:: Extracted records

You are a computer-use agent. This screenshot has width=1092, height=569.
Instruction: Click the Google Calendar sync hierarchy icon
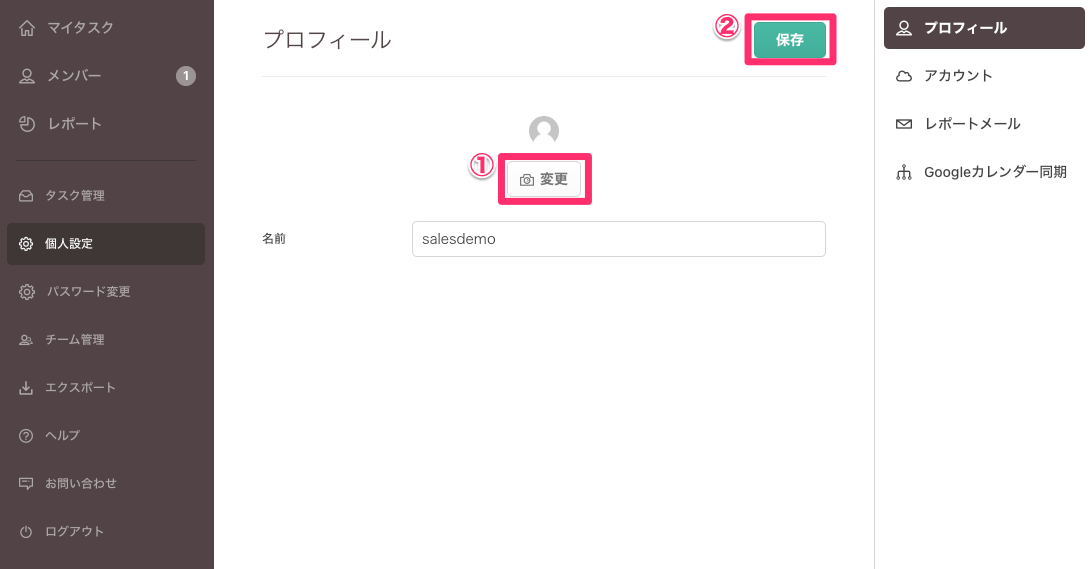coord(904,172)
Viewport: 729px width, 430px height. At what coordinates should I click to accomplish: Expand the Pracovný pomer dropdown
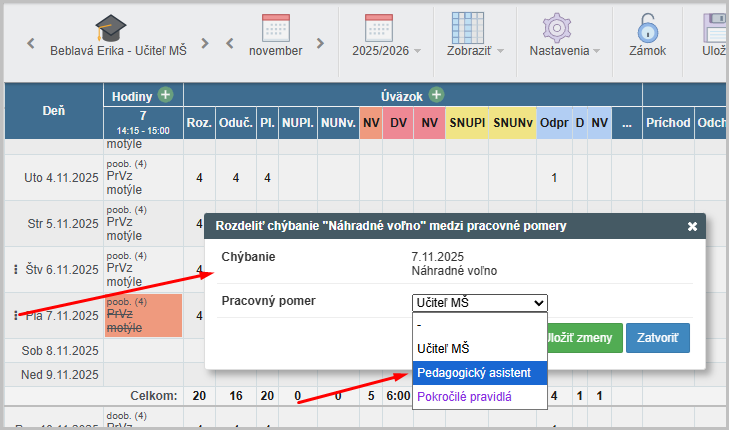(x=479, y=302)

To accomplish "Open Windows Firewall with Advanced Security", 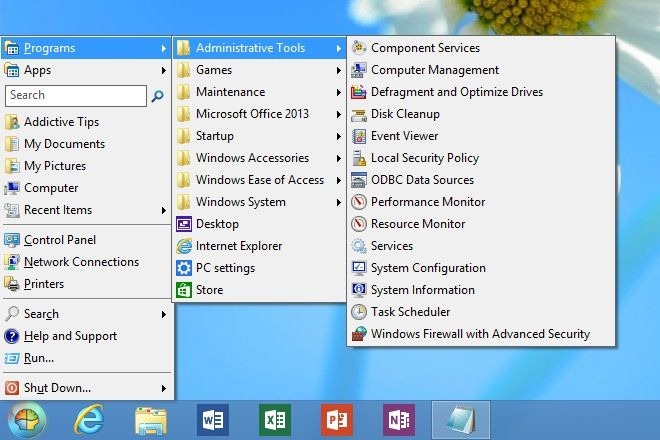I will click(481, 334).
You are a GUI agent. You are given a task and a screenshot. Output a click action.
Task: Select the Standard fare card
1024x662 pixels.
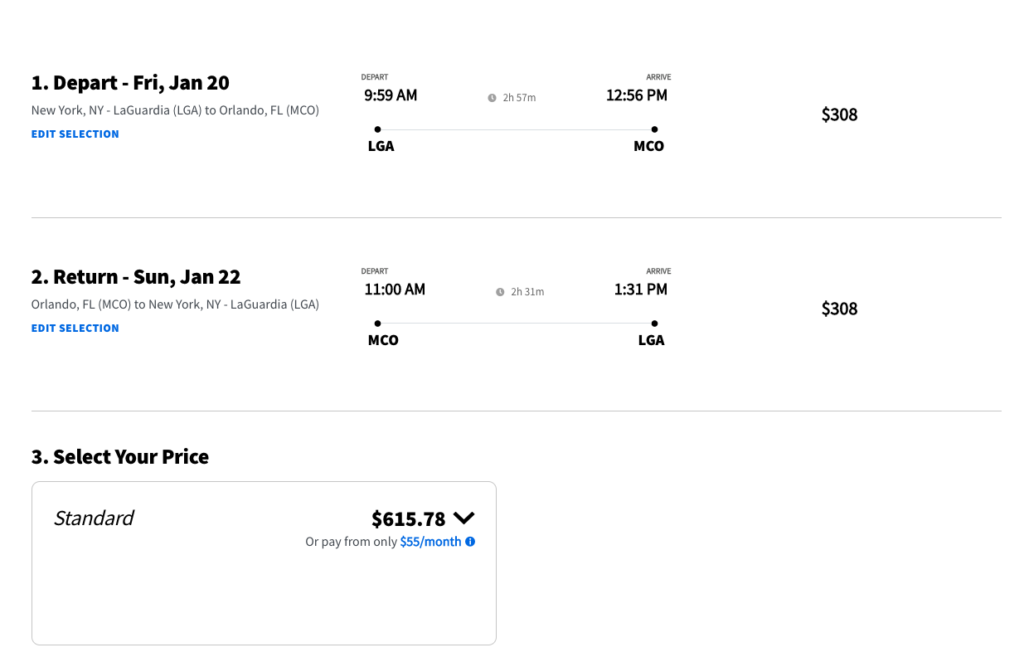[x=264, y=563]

::::

- **Directions for this task**: Please print the span that begins at the line holding "You are a GUI" and ends at the last line of the data, both ends included, with no pictures.

- **Task response**:
You are a GUI agent. You are given a task and a screenshot. Output a click action.
Task: Select the Standard fare card
1024x662 pixels.
[x=264, y=563]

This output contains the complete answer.